Stored records:
:::::

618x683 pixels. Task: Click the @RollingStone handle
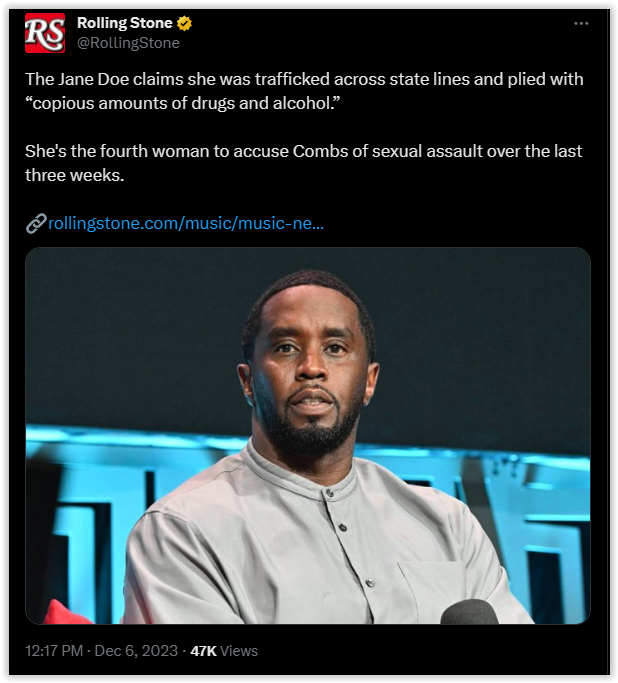[128, 43]
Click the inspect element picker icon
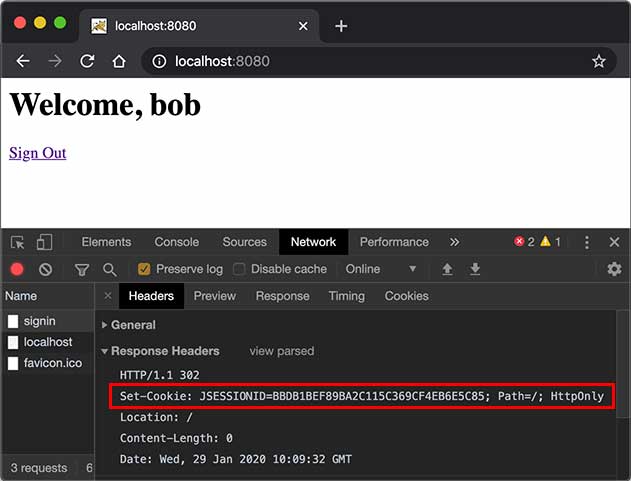631x481 pixels. point(18,242)
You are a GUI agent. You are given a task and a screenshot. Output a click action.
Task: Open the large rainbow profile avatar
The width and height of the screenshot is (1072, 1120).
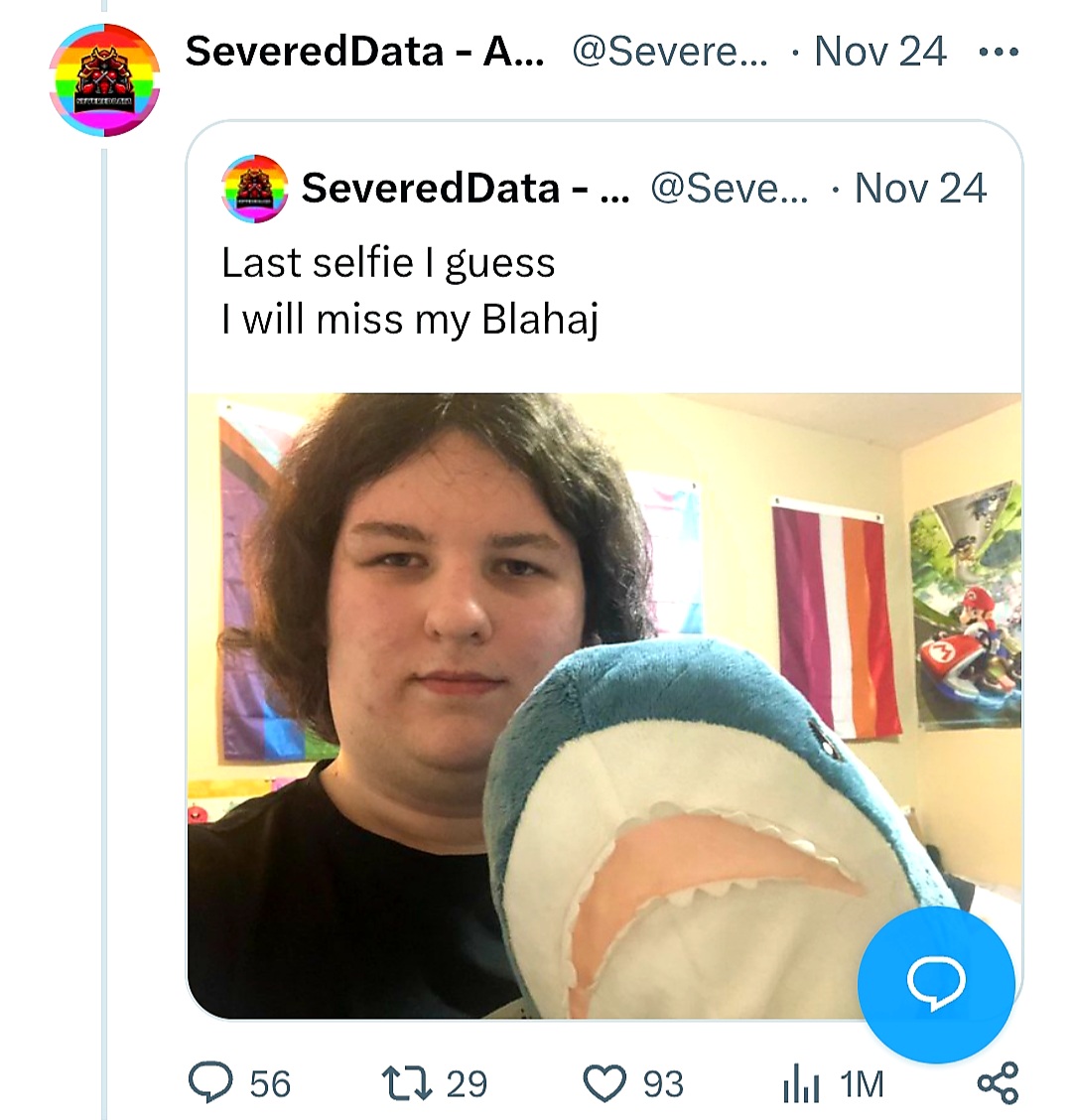point(104,79)
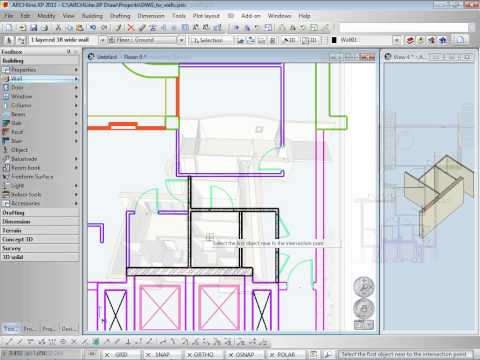This screenshot has height=360, width=480.
Task: Click the Save floppy disk icon
Action: (x=33, y=28)
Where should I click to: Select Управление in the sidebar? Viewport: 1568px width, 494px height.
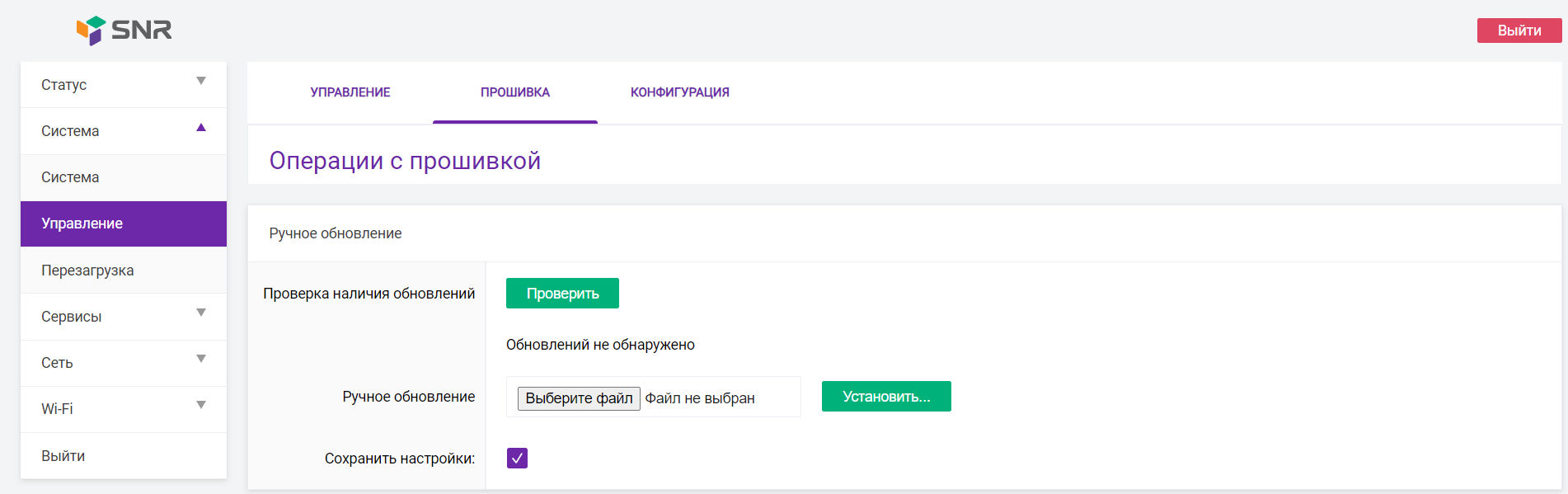tap(82, 223)
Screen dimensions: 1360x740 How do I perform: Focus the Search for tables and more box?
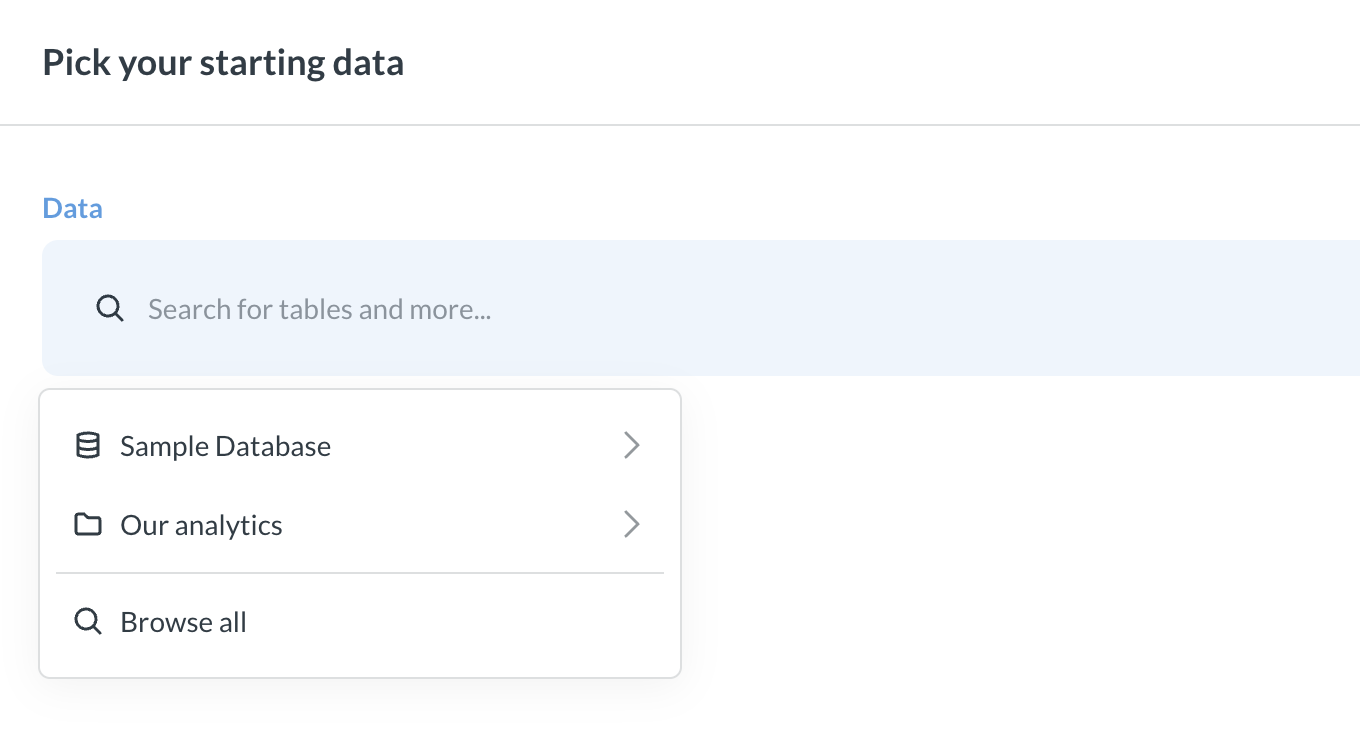[320, 309]
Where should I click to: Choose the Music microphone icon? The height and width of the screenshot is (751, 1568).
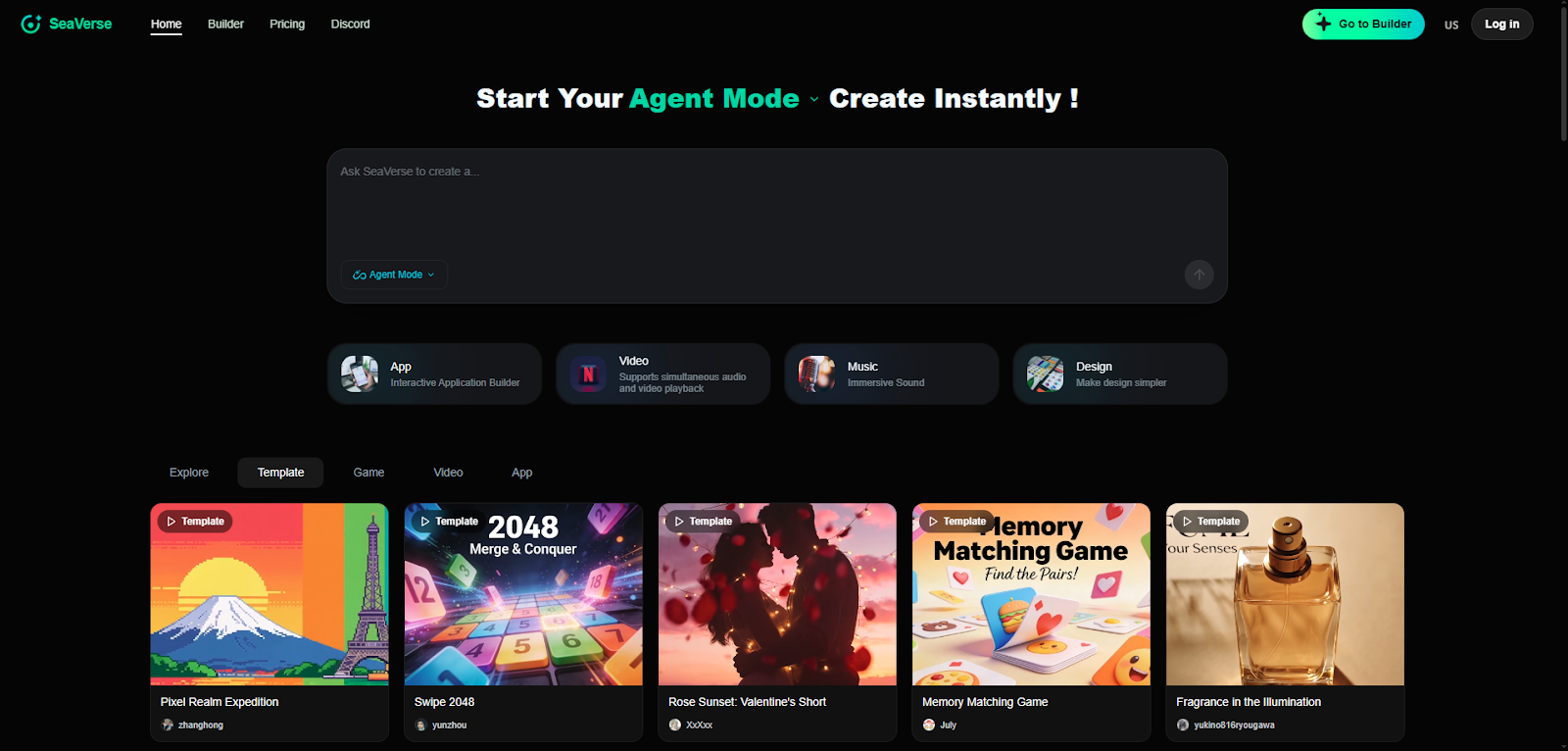(x=816, y=374)
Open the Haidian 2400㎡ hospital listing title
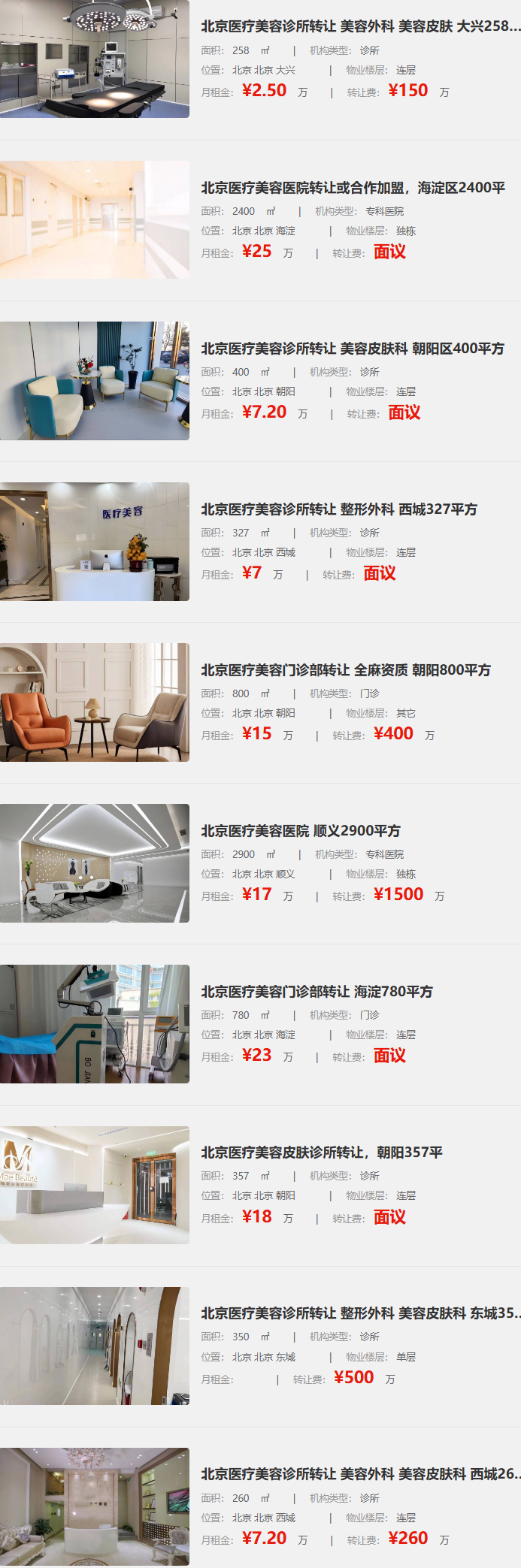Screen dimensions: 521x1568 coord(353,187)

:::::

## What is being asked
Copy the lines above exactly. Do not include pictures.

## Written solution
618x683 pixels. Task: Click the @RollingStone handle
[128, 43]
Click the inspect element picker icon
631x481 pixels. point(18,242)
You are a GUI agent. You are given a task and a screenshot. Output a click action.
Task: Open the large rainbow profile avatar
The width and height of the screenshot is (1072, 1120).
point(104,79)
This screenshot has height=360, width=480.
Task: Click the Save floppy disk icon
Action: (x=33, y=28)
Where should I click to: Select Управление in the sidebar? Viewport: 1568px width, 494px height.
tap(82, 223)
Screen dimensions: 1360x740 How do I perform: Focus the Search for tables and more box?
[320, 309]
Where should I click to: Choose the Music microphone icon? The height and width of the screenshot is (751, 1568).
(x=816, y=374)
Open the Haidian 2400㎡ hospital listing title
Screen dimensions: 521x1568 coord(353,187)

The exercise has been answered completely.